Learn more about how the Trump administration’s policies have hurt and put Pennsylvanian families at risk below.
Health care
Promise: “[W]e can repeal and replace Obamacare and save health care for every family in Pennsylvania.” — Donald Trump in Scranton, Pennsylvania, November 7, 2016
Reality: The Trump administration is trying to repeal the ACA through the courts with no replacement. If successful, the administration will strip coverage from millions of Americans, raise premiums, and end protections for people with preexisting conditions. In Pennsylvania:
- 996,000 Pennsylvanians could lose coverage if the ACA were repealed.
- 89,000 Pennsylvania young adults under their parents’ coverage could lose care. Because of the ACA, millions of young adults are able to stay on their parents’ health insurance until age 26.
- 5.2 million Pennsylvanians with preexisting conditions would lose protections if the Trump-backed lawsuit to repeal the ACA succeeds.
Profits and wages
Promise: “I will be the greatest jobs President that God ever created. … [O]ur poorer citizens will get new jobs and higher pay and new hope for their life.” — Donald Trump, October 5, 2016
Reality: President Trump promised voters that he would prioritize the interests of the middle class. Instead, he’s prioritized the wealthiest Americans and corporations:
- President Trump has the worst jobs record in history and is the only president to have lost net jobs on his watch.

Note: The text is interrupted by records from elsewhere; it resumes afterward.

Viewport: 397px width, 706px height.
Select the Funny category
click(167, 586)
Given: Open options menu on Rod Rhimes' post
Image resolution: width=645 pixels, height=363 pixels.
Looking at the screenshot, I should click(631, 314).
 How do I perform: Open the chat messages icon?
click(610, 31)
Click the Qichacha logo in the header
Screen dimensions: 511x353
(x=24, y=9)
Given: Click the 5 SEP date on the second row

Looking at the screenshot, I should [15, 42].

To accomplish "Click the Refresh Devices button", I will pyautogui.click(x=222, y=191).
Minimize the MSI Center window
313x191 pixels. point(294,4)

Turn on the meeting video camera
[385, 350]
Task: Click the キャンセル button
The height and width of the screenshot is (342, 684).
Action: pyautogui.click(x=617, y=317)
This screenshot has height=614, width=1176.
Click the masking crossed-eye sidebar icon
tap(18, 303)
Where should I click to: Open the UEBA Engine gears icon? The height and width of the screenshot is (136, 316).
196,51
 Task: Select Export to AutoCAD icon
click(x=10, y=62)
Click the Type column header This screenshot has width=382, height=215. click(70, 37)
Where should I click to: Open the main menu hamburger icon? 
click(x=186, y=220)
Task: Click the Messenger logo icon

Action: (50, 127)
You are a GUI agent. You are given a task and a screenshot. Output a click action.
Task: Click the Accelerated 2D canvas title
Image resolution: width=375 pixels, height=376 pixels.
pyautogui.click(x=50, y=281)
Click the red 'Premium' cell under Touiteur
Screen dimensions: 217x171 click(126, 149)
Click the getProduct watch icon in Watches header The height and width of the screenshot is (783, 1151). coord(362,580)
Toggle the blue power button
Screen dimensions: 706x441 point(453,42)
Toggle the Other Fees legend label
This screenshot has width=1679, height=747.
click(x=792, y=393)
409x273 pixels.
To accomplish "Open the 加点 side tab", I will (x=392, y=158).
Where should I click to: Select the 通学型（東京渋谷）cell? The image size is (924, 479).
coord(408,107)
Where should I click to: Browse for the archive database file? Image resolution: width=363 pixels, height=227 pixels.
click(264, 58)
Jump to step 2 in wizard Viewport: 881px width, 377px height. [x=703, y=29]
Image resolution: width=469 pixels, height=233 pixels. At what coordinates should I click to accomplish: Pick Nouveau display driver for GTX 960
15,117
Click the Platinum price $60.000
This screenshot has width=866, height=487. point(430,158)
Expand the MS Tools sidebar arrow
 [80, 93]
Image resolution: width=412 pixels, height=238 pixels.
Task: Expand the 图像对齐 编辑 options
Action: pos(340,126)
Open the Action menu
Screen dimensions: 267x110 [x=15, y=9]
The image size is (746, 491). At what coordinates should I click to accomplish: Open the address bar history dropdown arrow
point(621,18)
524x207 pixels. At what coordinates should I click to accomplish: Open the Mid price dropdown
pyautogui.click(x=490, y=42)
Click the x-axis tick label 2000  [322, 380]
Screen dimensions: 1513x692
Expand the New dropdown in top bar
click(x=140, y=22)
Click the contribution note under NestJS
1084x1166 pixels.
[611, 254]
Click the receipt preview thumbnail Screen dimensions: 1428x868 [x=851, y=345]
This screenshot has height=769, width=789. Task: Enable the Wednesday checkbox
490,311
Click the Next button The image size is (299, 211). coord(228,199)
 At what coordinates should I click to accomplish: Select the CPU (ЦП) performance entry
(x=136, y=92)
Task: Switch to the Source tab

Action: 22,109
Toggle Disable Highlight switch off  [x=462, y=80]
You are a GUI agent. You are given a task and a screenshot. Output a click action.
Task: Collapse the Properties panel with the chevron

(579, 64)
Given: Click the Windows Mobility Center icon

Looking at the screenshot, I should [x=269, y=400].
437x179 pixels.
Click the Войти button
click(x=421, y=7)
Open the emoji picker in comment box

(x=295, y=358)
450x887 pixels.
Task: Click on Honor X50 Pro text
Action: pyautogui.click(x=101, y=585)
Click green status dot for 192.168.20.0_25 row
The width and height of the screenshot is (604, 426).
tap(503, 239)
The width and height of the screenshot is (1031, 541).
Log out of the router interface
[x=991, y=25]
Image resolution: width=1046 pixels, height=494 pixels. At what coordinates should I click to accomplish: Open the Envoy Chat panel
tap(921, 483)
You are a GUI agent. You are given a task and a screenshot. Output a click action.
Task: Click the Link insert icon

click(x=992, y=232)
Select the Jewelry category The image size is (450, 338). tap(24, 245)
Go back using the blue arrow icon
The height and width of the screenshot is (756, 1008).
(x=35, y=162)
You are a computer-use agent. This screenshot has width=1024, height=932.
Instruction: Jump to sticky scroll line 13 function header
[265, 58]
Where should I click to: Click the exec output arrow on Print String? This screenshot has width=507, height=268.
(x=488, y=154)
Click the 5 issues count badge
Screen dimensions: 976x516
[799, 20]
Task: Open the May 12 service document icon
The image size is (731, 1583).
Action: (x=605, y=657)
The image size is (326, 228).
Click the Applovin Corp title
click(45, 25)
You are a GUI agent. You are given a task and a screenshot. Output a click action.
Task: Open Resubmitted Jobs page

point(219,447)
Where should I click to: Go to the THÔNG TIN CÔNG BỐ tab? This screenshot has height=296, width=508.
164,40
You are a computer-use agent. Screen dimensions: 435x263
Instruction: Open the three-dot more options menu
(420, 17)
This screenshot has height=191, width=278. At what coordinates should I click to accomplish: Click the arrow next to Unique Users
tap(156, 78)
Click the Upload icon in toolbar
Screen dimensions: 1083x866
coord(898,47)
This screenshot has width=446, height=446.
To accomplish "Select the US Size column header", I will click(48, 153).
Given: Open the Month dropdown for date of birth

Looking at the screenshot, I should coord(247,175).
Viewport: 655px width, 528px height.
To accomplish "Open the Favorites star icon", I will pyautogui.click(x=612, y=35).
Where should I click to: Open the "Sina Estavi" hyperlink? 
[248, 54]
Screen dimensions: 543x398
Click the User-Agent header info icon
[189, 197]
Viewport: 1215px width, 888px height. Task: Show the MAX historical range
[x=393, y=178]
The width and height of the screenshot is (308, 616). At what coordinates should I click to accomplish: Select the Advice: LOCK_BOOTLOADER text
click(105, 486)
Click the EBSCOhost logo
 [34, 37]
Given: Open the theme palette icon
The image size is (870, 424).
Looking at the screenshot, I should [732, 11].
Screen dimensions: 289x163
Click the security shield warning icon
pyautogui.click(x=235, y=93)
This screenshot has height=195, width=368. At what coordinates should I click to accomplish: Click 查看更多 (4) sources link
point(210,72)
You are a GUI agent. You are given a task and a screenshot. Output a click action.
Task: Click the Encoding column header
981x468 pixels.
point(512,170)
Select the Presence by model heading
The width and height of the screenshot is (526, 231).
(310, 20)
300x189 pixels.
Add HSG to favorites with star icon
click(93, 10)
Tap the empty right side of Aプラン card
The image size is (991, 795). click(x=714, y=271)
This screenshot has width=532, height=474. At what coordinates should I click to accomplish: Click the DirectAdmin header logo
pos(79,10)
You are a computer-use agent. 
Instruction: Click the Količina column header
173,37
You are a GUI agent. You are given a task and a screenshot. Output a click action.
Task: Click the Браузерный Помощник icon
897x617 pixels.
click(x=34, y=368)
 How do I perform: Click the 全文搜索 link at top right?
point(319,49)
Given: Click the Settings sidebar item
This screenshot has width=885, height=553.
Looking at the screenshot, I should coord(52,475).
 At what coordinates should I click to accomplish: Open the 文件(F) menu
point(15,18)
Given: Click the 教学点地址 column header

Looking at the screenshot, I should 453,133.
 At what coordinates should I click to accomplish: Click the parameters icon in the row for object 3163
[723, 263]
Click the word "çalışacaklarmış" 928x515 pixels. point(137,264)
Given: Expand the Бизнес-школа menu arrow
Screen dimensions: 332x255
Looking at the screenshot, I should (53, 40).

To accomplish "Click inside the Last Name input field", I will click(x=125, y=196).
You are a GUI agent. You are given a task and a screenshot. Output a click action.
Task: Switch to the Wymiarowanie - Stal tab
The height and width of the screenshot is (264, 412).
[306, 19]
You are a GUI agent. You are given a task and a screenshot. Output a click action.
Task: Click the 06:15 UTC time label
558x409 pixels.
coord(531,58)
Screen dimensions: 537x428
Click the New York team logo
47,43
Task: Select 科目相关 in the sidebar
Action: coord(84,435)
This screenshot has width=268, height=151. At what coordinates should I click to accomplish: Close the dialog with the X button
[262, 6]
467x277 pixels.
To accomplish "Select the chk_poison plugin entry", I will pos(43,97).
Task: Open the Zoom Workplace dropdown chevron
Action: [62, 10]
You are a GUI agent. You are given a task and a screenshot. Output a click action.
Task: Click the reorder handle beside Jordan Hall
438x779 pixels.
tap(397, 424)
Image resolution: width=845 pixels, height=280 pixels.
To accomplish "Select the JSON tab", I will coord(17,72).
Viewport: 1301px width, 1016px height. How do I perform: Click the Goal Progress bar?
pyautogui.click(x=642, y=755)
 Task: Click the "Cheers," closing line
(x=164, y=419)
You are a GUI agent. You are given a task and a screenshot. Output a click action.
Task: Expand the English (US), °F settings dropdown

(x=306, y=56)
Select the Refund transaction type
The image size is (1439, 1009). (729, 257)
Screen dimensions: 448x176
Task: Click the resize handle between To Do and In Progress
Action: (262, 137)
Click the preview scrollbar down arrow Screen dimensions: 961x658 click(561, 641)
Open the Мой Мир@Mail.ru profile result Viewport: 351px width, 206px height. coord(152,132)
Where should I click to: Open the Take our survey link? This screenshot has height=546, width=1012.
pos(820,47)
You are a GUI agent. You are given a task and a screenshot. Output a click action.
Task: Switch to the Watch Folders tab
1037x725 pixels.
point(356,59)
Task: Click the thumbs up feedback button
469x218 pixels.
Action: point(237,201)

- Trump blocked a federal minimum wage increase for Pennsylvania workers. Two million state workers were denied a pay increase, resulting in $7 billion in lost wages.
Manufacturing jobs
Promise: “To all the people of Pennsylvania, I say, we are going to put the miners and the factory workers and the steel workers back to work. We’re bringing our companies back.” — Donald Trump in Scranton, Pennsylvania, November 7, 2016
Reality: Pennsylvania has shed 4,300 primary metal manufacturing jobs from July 2019 to July 2020 — an 11.8 percent decline.
- Even before the pandemic hit, experts predicted that Trump’s erratic steel and aluminum trade policies would result in job losses of close to 180,000 across the country, including approximately 14,000 jobs in Pennsylvania — many of which were in the manufacturing sector.
- Three Pennsylvania manufacturing hubs — Scranton, Pittsburgh, and Harrisburg — are among the top 50 hardest-hit communities in the country from Trump’s erratic trade policies.
Taxes
Promise: “[W]e will massively cut taxes for the middle class, the forgotten people — the forgotten men and women of this country, who built our country.” — Donald Trump in Scranton, Pennsylvania, November 7, 2016
Reality: Eighty-three percent of the Trump administration’s $2 trillion tax cut goes to big corporations and the rich. Many Pennsylvania families are getting stuck with the bill.
- 375,990 Pennsylvania families paid more in taxes last year due to the Trump administration’s tax bill.
- For the 2019 tax year, the average tax cut for the wealthiest 1 percent of Pennsylvania earners was $49,510. The average tax cut for the middle 20 percent of Pennsylvanians was $770.